> _Task_
Pull out each line in the records below that contains the word "Select", and copy those lines over without changes.

> _Supplied records_
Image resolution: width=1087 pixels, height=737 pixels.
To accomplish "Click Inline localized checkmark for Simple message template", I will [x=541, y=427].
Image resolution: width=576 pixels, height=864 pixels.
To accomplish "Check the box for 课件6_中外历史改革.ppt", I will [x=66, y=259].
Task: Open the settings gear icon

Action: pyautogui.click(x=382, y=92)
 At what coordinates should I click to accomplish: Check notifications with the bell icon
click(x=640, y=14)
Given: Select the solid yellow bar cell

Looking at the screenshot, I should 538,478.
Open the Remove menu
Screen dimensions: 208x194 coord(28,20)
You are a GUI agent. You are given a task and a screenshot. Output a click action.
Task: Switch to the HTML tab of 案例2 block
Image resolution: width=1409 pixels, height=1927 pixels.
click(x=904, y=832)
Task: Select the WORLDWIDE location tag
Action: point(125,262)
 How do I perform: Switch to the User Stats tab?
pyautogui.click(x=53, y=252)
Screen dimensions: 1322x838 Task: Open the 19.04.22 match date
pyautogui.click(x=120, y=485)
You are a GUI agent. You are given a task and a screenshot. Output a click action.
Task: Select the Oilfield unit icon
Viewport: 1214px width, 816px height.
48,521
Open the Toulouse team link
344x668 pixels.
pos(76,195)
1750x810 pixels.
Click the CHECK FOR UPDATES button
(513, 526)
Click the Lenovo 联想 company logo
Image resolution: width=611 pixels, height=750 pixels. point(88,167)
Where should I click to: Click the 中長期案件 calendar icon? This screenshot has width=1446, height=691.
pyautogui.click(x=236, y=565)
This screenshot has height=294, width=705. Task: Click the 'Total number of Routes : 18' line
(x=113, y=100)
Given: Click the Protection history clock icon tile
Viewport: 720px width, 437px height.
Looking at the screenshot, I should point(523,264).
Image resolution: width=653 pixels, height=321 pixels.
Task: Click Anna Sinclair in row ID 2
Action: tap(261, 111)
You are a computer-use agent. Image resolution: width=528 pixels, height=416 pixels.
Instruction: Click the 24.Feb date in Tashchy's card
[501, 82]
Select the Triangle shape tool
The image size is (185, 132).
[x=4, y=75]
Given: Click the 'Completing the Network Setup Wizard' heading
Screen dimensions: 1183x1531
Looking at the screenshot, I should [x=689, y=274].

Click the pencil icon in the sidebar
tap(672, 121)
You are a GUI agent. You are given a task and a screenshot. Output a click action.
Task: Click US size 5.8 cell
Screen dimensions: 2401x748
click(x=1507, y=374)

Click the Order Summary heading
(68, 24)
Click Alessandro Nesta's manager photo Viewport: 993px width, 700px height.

> _Finished answer_
Given: Select the solid yellow bar cell
Task: Select the WORLDWIDE location tag
Task: Select the Oilfield unit icon
Select the Triangle shape tool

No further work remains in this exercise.